Methods: A total of 1006 critically ill adult patients (aged ≥ 18 years) were included in the model development group, and 300 adult patients comprised the external validation group. The development data were partitioned into training (80%) and testing (20%) sets. Hyperparameters were optimized via 5-fold cross-validation on the training set, eliminating the need for a separate validation set while ensuring internal validation. External validation was performed on an independent group to assess generalizability. Predictors were selected using random forest recursive feature elimination; seven machine learning models-Extreme Gradient Boosting (XGBoost), random forest, decision tree, support vector machine (SVM), Gaussian naive Bayes, k-nearest neighbor (k-NN), and logistic regression-were trained and evaluated for accuracy, precision, recall, F1 score, Area Under the Receiver Operating Characteristic Curve (AUC-ROC), Area Under the Precision-Recall Curve (AUC-PR). Model interpretability was analyzed using SHapley Additive exPlanations (SHAP) to quantify feature contributions.

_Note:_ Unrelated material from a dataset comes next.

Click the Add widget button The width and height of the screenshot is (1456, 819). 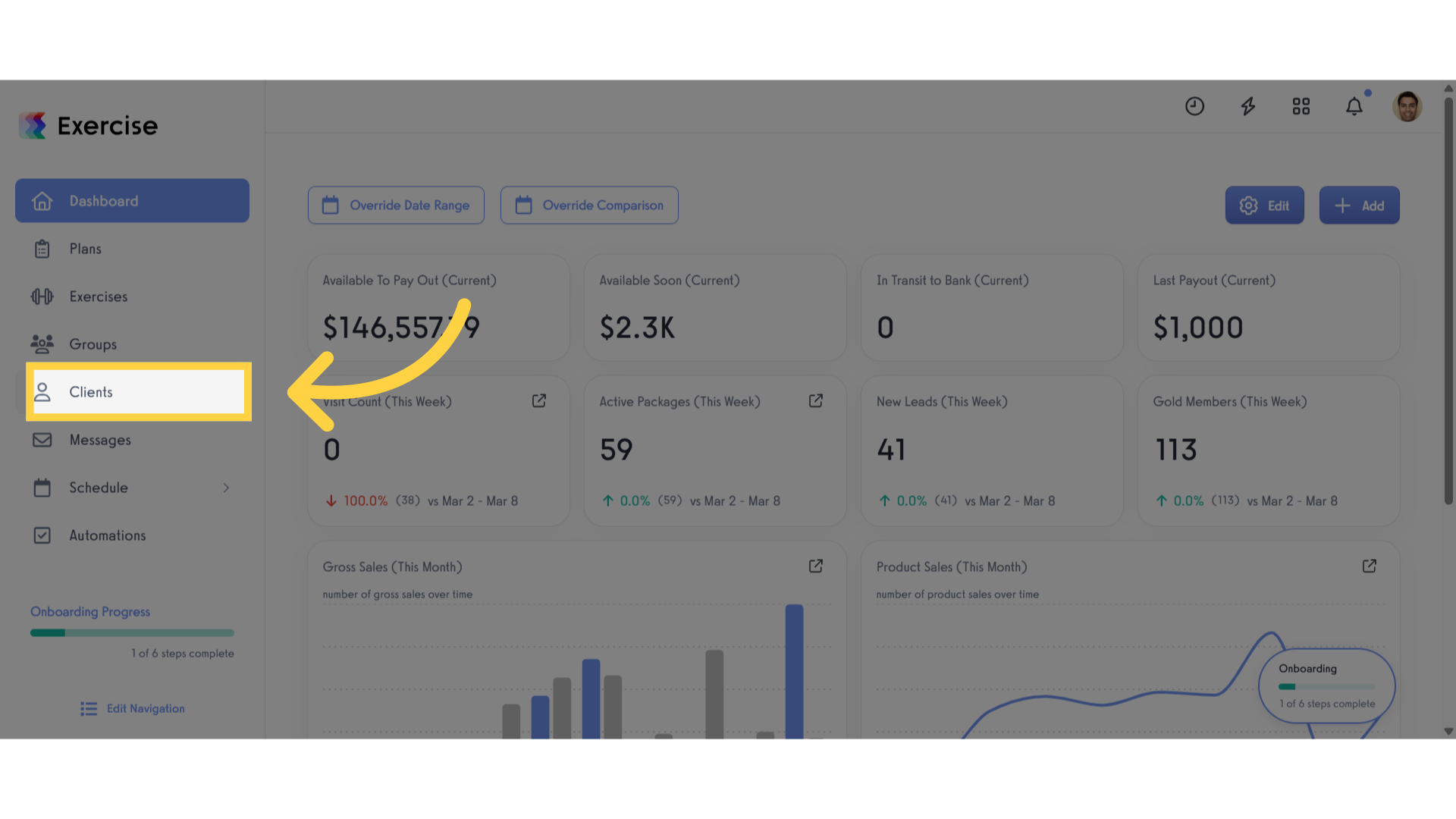click(1360, 206)
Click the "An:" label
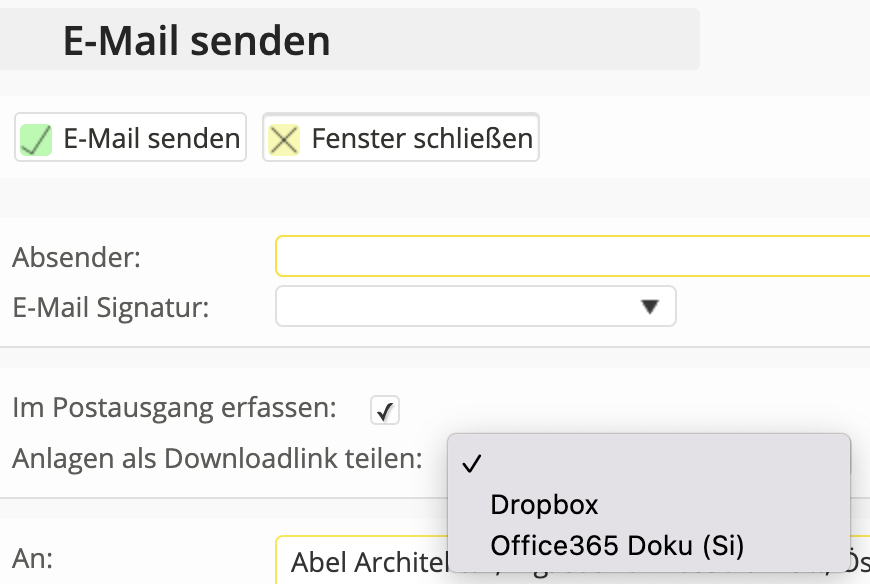Screen dimensions: 870x584 (x=33, y=558)

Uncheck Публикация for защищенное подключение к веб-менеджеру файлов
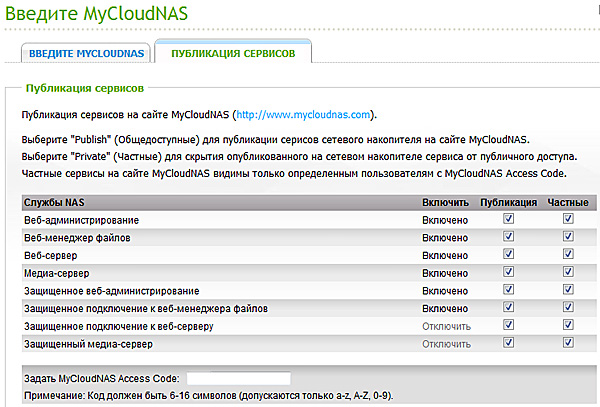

Results: In the development phase, among 1006 patients, 34.0% had moderate malnutrition and 17.9% severe malnutrition. The XGBoost model achieved superior predictive accuracy with an accuracy of 0.90 (95% CI = 0.86-0.94), precision of 0.92 (95% CI = 0.88-0.95), recall of 0.92 (95% CI = 0.89-0.95), F1 score of 0.92 (95% CI = 0.89-0.95), AUC-ROC of 0.98 (95% CI = 0.96-0.99), and AUC-PR of 0.97 (95% CI = 0.95-0.99) on the testing set. External validation confirmed robust performance with an accuracy of 0.75 (95% CI: 0.70-0.79), precision of 0.79 (95% CI: 0.75-0.83), recall of 0.75 (95% CI: 0.70-0.79), F1 score of 0.74 (95% CI: 0.69-0.78), AUC-ROC of 0.88 (95% CI: 0.86-0.91), and AUC-PR of 0.77 (95% CI: 0.73-0.80).

Conclusions: Machine learning models, particularly XGBoost, demonstrated promising performance in early malnutrition prediction in ICU settings. The resultant web-based tool offers valuable resource for clinical decision support.

Trial registration: Chinese Clinical Trial Registry ChiCTR2200058286 ( https://www.chictr.org.cn/bin/project/edit? pid=248690 ). Registered 4th April 2022. Prospectively registered.

查看原文本刊更多论文

危重患者营养不良早期预测机器学习模型的开发和外部验证：一项前瞻性观察研究。

背景：早期发现危重症患者的营养不良对于及时干预和改善临床结果至关重要。然而，由于患者病情的复杂性和可变性，识别有风险的个体仍然具有挑战性。本研究旨在开发并外部验证用于预测重症监护病房（ICU）入院24小时内营养不良的机器学习模型，最终形成一个基于网络的营养不良预测工具，用于临床决策支持。方法：将1006例危重成人患者（≥18岁）作为模型开发组，300例成人患者作为外部验证组。开发数据被划分为训练集（80%）和测试集（20%）。通过对训练集进行5倍交叉验证来优化超参数，在确保内部验证的同时消除了对单独验证集的需要。外部验证在一个独立的组中进行，以评估通用性。采用随机森林递归特征消去法选择预测因子；七个机器学习模型-极端梯度增强（XGBoost），随机森林，决策树，支持向量机（SVM），高斯朴素贝叶斯，k-近邻（k-NN）和逻辑回归-进行了训练和评估的准确性，精密度，召回率，F1分数，接受者工作特征曲线下面积（AUC-ROC），精确度-召回率曲线下面积（AUC-PR）。模型可解释性分析采用SHapley加性解释（SHAP）来量化特征贡献。结果：1006例患者在发育阶段，中度营养不良占34.0%，重度营养不良占17.9%。XGBoost模型在测试集上的预测准确度为0.90 (95% CI = 0.86-0.94)，精密度为0.92 (95% CI = 0.88-0.95)，召回率为0.92 (95% CI = 0.89-0.95)， F1评分为0.92 (95% CI = 0.89-0.95)， AUC-ROC为0.98 (95% CI = 0.96-0.99)， AUC-PR为0.97 （95% CI = 0.95-0.99）。外部验证证实了稳健的性能，准确度为0.75 (95% CI: 0.70-0.79)，精密度为0.79 (95% CI: 0.75-0.83)，召回率为0.75 (95% CI: 0.70-0.79)， F1评分为0.74 (95% CI: 0.69-0.78)， AUC-ROC为0.88 (95% CI: 0.86-0.91)， AUC-PR为0.77 （95% CI: 0.73-0.80）。结论：机器学习模型，特别是XGBoost，在ICU环境下的早期营养不良预测中表现出了很好的表现。由此产生的基于网络的工具为临床决策支持提供了宝贵的资源。试验注册：中国临床试验注册中心ChiCTR2200058286 (https://www.chictr.org.cn/bin/project/edit？pid = 248690)。2022年4月4日注册。前瞻性登记。

本文章由计算机程序翻译，如有差异，请以英文原文为准。

求助全文

约1分钟内获得全文求助全文

来源期刊

BMC Medical Informatics and Decision Making 医学-医学：信息

CiteScore

7.20

自引率

5.70%

发文量

297

审稿时长

1 months

期刊介绍： BMC Medical Informatics and Decision Making is an open access journal publishing original peer-reviewed research articles in relation to the design, development, implementation, use, and evaluation of health information technologies and decision-making for human health.